Harvard’s suit noted the Trump administration’s action came days before graduation.

“Without its international students, Harvard is not Harvard,” the complaint says.

The suit says that Noem, in an April 16 letter to Harvard’s International Office, demanded information about each student visa holder at Harvard’s 13 schools within 10 business days, accusing Harvard of failing “to condemn anti-semitism.”

The suit says Harvard produced the requested information on April 30 and provided additional information on May 14.

“Yet, on May 22, 2025, DHS deemed Harvard’s responses ‘insufficient’ — without explaining why or citing any regulation with which Harvard failed to comply — and revoked Harvard’s SEVP certification ‘effective immediately,’ ” the complaint said.

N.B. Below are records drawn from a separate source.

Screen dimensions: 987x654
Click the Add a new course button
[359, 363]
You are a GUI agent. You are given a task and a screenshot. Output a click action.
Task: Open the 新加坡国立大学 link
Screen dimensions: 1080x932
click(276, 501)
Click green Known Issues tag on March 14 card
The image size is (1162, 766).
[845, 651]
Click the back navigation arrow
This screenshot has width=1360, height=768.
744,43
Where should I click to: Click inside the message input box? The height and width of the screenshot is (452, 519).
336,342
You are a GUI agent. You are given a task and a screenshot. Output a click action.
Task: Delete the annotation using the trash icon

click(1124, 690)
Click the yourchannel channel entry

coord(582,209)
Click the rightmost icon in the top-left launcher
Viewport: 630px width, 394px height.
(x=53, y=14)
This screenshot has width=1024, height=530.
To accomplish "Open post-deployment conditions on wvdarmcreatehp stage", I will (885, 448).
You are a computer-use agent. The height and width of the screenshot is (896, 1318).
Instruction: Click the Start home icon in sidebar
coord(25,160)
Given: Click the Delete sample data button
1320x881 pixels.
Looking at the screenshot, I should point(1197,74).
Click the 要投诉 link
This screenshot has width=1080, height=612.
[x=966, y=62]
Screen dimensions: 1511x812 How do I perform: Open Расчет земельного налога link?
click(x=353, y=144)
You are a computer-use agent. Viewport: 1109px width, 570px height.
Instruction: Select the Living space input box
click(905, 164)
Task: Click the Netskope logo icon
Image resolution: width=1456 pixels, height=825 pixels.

The suit notes that in recent weeks and months, the Trump administration’s Task Force to Combat Anti-Semitism has conditioned the continued issuance of “numerous federal benefits” to Harvard, including billions of dollars on grants and other funding, “on accepting sweeping changes to Harvard’s governance, admissions, hiring, and academic programs.”

“When, on April 14, 2025, Harvard refused to accede to these demands, the government’s retribution was swift,” the suit says.

“Hours later, the government froze more than $2.2 billion in federal funding critical to the support of ongoing cutting-edge research at Harvard.”